Whereas Dr Njogu Bah recently departed from that position at the Janjanbureh Bridge inauguration. The speech is remembered by me, for its length and the Wollof dialect and accent and not for its substance and standard Gambian Wollof dialect. In my assessment, it does not resemble the Wollof of Garba Juhumpa, Mbye Saho, Pierre Njie, M E Jallow and Araba Bah, all of blessed memory. These, however elated in speaking in public never deviated from the Banjul Banjul Wollof Dialect. The speech of Dr. Njogu Bah is far far away in dialect and accent from those of the well known erstwhile Banjul Orators. It sounds like one made by erstwhile Senegalese politicians of the Leopold Senghore days. 

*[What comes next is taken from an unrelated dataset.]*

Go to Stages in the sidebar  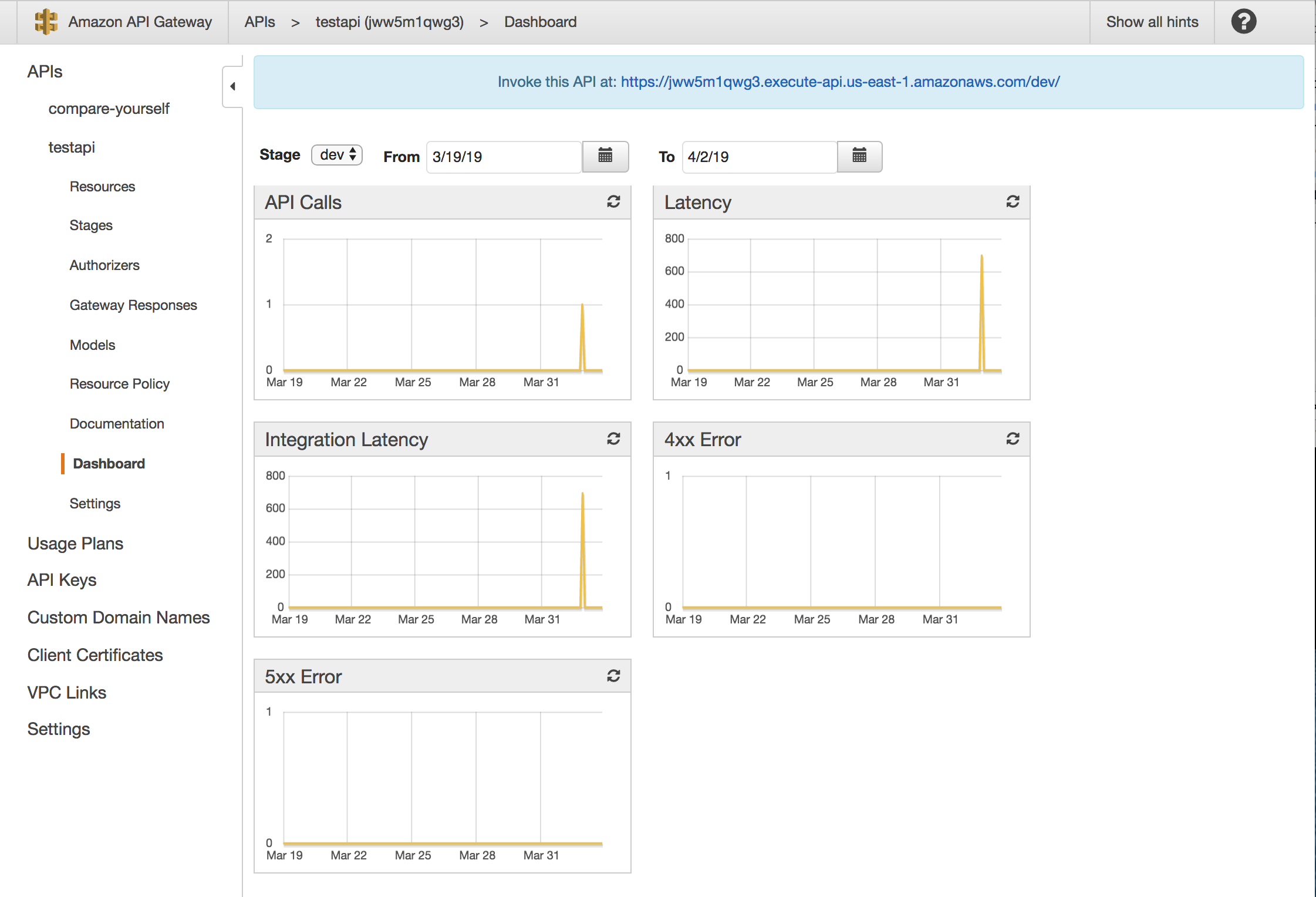pos(91,225)
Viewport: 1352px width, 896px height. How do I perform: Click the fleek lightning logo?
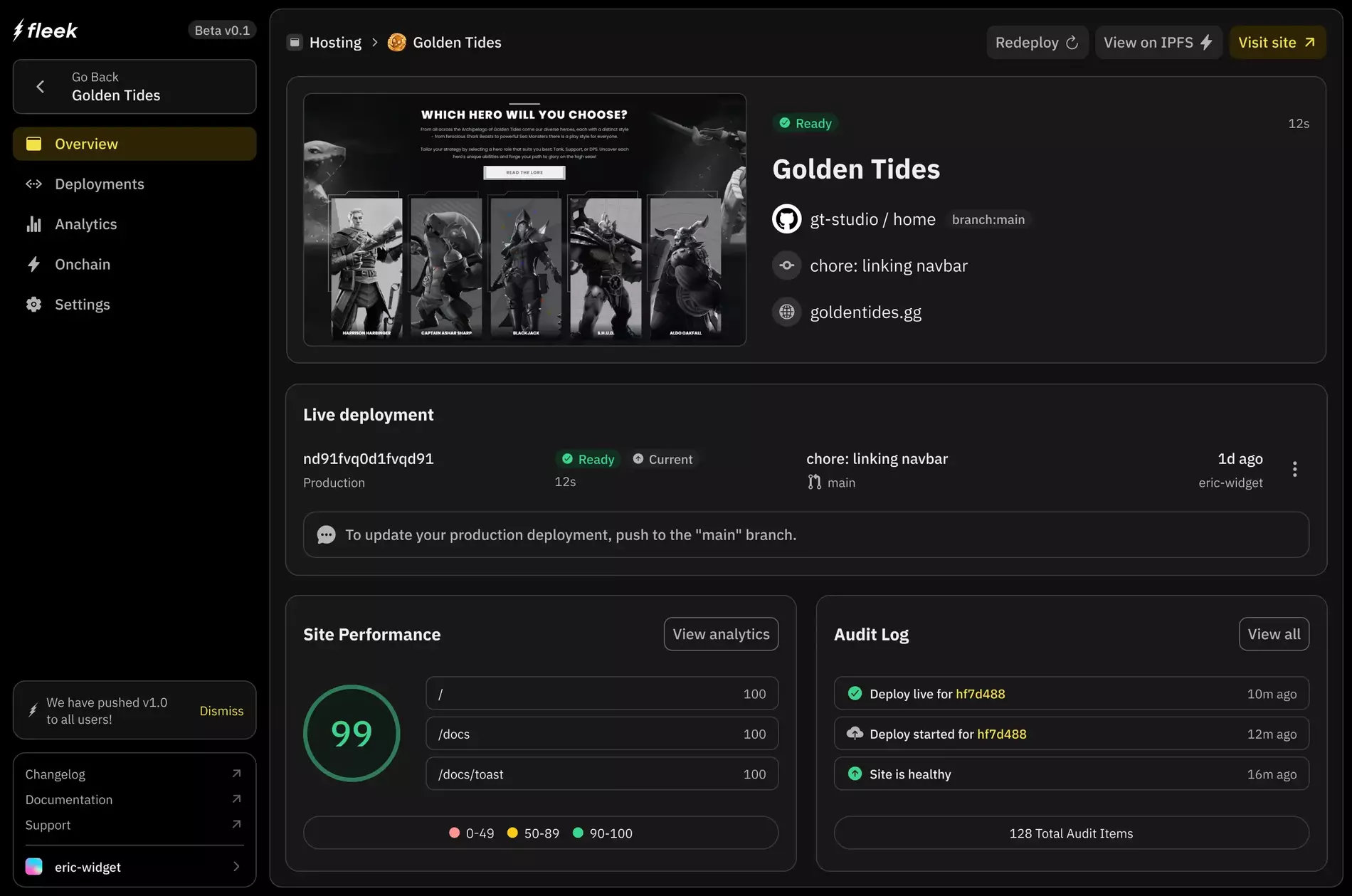(x=17, y=30)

Coming back to our topic, the team of economists and financial engineers set up by the president consisted of Yusupha Kah, he had a long stint under Alieu Ngum as deputy in the ministry of Finance. He later stepped in the shoes of his boss as Permanent Secretary. He then moved to the ministry of Trade, Industry and Employment as permanent secretary. And then minister of that ministry. He was in my view yet to make an impact in that ministry when he was appointed to the new ministry of Economic Planning and Industrial Development. He was the minister at the time when the president conveyed a three-day conference at Kanilai. Reports that emerged and read by Mambury Njie who just arrived in the country from abroad, perhaps after a course and looking fresh and robust and impressive did not sound as a panacea for the exploration and exploitation of the economy of this country.     

Njie was quickly appointed minister taking over from Yusupha Kah who went back to the ministry of Trade and Employment. Hon. Foon was appointed minister of Finance replacing Hon. Abdou Kolley. The appointment of Foon gave the public the feeling that the country had come to the end to its financial problem. The country will never face mal-financial administration for he was considered a capable man to solve all our financial problems. Foon was in this office barely three months when he was sacked, but not before public impression that he had discovered some funny things. 

Abdou Kolley was returned to the Finance Ministry. He proved himself a tough man, able to surprise anyone that underrates him. He, it is remembered gave a fitting reply to the hoteliers who visited the president to extract more tax concession. Kolley’s reply turn-out to be the talk of the town, tough, robust and professional, making the public to believe that he should continue to keep that office for a long time. To remind the reader, Yusupha Kah, Bamba Saho of Central Bank, Mambury Njie and Abdou Kolley constitute the financial and economic team that now flanks the president. Mambury Njie as the minister of Economic Planning for several months, the Gambian business community are tantalising expecting the ministry to put a smile on their face. Infact people are wondering why it has taken so long for action to emerge given the fact that the president has done more than half the work by going round the country and coming in contact with the brutal truth of the economy in foreign hands. And MoEPID is not showing any sign of action. Are we right in asking whether MoEPID and the presidency are on the same wave length in their perception of the foreign domination of the economy?

The team put together under the leadership of Dr. Jabez Langeley by Sir Dawda Jawara was quick in producing results of MoEPID of 1975. We don’t know what is holding back the release of information relating to the solution to the problem of the economy and the measures to tackle the problem of Gambian businessmen and the training of skilled workers.

Perhaps president Jammeh will not mind the names of certain personnel being mentioned here for his knowledge and the wider public. These personnel namely, Abdou Njie, Amadou Taal, and others are alive, well, and are the people who worked under Jabez Langeley to make the 1975 MoEPID a resounding success. They too may not mind being consulted in the administration, management and the work of MoEPID.

This is part one of a series of articles that will follow about the exploration, exploitation and utilization and under-utilisation of the resources of The Gambia.